## Provided material
+ + + + + + +

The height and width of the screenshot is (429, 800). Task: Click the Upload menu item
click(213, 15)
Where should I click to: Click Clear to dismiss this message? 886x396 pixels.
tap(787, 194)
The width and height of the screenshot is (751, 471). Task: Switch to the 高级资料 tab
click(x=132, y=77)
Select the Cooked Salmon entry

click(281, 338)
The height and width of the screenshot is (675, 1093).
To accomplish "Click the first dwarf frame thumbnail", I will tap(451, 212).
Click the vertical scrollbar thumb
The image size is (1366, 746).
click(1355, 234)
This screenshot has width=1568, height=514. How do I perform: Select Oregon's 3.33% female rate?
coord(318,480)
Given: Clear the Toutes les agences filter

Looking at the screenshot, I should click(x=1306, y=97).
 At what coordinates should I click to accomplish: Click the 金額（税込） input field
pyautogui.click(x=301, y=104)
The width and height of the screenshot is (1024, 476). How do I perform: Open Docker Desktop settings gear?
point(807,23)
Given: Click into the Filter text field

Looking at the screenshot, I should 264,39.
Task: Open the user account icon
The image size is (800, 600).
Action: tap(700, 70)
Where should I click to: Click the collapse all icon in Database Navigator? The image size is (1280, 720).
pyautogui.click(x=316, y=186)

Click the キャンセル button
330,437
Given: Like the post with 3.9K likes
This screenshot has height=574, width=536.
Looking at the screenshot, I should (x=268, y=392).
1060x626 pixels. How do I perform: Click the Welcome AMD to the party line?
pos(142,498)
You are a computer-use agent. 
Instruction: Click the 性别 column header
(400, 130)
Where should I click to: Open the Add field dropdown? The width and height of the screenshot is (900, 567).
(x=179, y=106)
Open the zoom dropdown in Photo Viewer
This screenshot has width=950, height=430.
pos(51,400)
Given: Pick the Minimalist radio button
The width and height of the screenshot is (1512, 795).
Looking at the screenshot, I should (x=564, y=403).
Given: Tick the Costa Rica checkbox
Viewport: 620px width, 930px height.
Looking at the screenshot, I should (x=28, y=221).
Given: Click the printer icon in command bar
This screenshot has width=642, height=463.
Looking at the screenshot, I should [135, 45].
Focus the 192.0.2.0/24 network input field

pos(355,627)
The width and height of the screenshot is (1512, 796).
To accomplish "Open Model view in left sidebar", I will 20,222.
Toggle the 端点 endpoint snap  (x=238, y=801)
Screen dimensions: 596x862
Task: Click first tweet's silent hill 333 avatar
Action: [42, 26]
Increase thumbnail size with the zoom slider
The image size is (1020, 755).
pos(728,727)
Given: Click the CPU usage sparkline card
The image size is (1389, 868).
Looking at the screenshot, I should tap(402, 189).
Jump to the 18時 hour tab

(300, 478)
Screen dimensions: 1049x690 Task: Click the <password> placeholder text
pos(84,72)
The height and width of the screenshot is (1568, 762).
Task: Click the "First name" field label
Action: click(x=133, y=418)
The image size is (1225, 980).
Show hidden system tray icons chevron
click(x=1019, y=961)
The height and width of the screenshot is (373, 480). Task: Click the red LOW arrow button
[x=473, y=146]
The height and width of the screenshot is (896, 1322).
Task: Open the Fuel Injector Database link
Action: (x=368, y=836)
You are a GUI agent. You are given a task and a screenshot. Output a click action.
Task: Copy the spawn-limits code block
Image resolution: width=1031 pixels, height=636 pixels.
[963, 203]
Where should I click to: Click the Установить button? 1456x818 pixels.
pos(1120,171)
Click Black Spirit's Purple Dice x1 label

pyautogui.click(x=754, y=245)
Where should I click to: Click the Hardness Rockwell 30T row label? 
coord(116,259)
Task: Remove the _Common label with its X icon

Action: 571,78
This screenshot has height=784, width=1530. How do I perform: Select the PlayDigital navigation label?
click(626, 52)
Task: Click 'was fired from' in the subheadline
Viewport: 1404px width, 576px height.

+ + + + + + +

## Work required
Repeat the listing above without any change.

## Result
The height and width of the screenshot is (429, 800). Task: Click the Upload menu item
click(213, 15)
Where should I click to: Click Clear to dismiss this message? 886x396 pixels.
tap(787, 194)
The width and height of the screenshot is (751, 471). Task: Switch to the 高级资料 tab
click(x=132, y=77)
Select the Cooked Salmon entry

click(281, 338)
The height and width of the screenshot is (675, 1093).
To accomplish "Click the first dwarf frame thumbnail", I will tap(451, 212).
Click the vertical scrollbar thumb
The image size is (1366, 746).
click(1355, 234)
This screenshot has width=1568, height=514. How do I perform: Select Oregon's 3.33% female rate?
coord(318,480)
Given: Clear the Toutes les agences filter

Looking at the screenshot, I should click(x=1306, y=97).
 At what coordinates should I click to accomplish: Click the 金額（税込） input field
pyautogui.click(x=301, y=104)
The width and height of the screenshot is (1024, 476). How do I perform: Open Docker Desktop settings gear?
point(807,23)
Given: Click into the Filter text field

Looking at the screenshot, I should 264,39.
Task: Open the user account icon
The image size is (800, 600).
Action: tap(700, 70)
Where should I click to: Click the collapse all icon in Database Navigator? The image size is (1280, 720).
pyautogui.click(x=316, y=186)

Click the キャンセル button
330,437
Given: Like the post with 3.9K likes
This screenshot has height=574, width=536.
Looking at the screenshot, I should (x=268, y=392).
1060x626 pixels. How do I perform: Click the Welcome AMD to the party line?
pos(142,498)
You are a computer-use agent. 
Instruction: Click the 性别 column header
(400, 130)
Where should I click to: Open the Add field dropdown? The width and height of the screenshot is (900, 567).
(x=179, y=106)
Open the zoom dropdown in Photo Viewer
This screenshot has width=950, height=430.
pos(51,400)
Given: Pick the Minimalist radio button
The width and height of the screenshot is (1512, 795).
Looking at the screenshot, I should (x=564, y=403).
Given: Tick the Costa Rica checkbox
Viewport: 620px width, 930px height.
Looking at the screenshot, I should (x=28, y=221).
Given: Click the printer icon in command bar
This screenshot has width=642, height=463.
Looking at the screenshot, I should [135, 45].
Focus the 192.0.2.0/24 network input field

pos(355,627)
The width and height of the screenshot is (1512, 796).
To accomplish "Open Model view in left sidebar", I will 20,222.
Toggle the 端点 endpoint snap  (x=238, y=801)
Screen dimensions: 596x862
Task: Click first tweet's silent hill 333 avatar
Action: [42, 26]
Increase thumbnail size with the zoom slider
The image size is (1020, 755).
pos(728,727)
Given: Click the CPU usage sparkline card
The image size is (1389, 868).
Looking at the screenshot, I should tap(402, 189).
Jump to the 18時 hour tab

(300, 478)
Screen dimensions: 1049x690 Task: Click the <password> placeholder text
pos(84,72)
The height and width of the screenshot is (1568, 762).
Task: Click the "First name" field label
Action: click(x=133, y=418)
The image size is (1225, 980).
Show hidden system tray icons chevron
click(x=1019, y=961)
The height and width of the screenshot is (373, 480). Task: Click the red LOW arrow button
[x=473, y=146]
The height and width of the screenshot is (896, 1322).
Task: Open the Fuel Injector Database link
Action: (x=368, y=836)
You are a GUI agent. You are given a task and a screenshot. Output a click action.
Task: Copy the spawn-limits code block
Image resolution: width=1031 pixels, height=636 pixels.
[963, 203]
Where should I click to: Click the Установить button? 1456x818 pixels.
pos(1120,171)
Click Black Spirit's Purple Dice x1 label

pyautogui.click(x=754, y=245)
Where should I click to: Click the Hardness Rockwell 30T row label? 
coord(116,259)
Task: Remove the _Common label with its X icon

Action: 571,78
This screenshot has height=784, width=1530. How do I perform: Select the PlayDigital navigation label?
click(626, 52)
Task: Click 'was fired from' in the subheadline
Viewport: 1404px width, 576px height.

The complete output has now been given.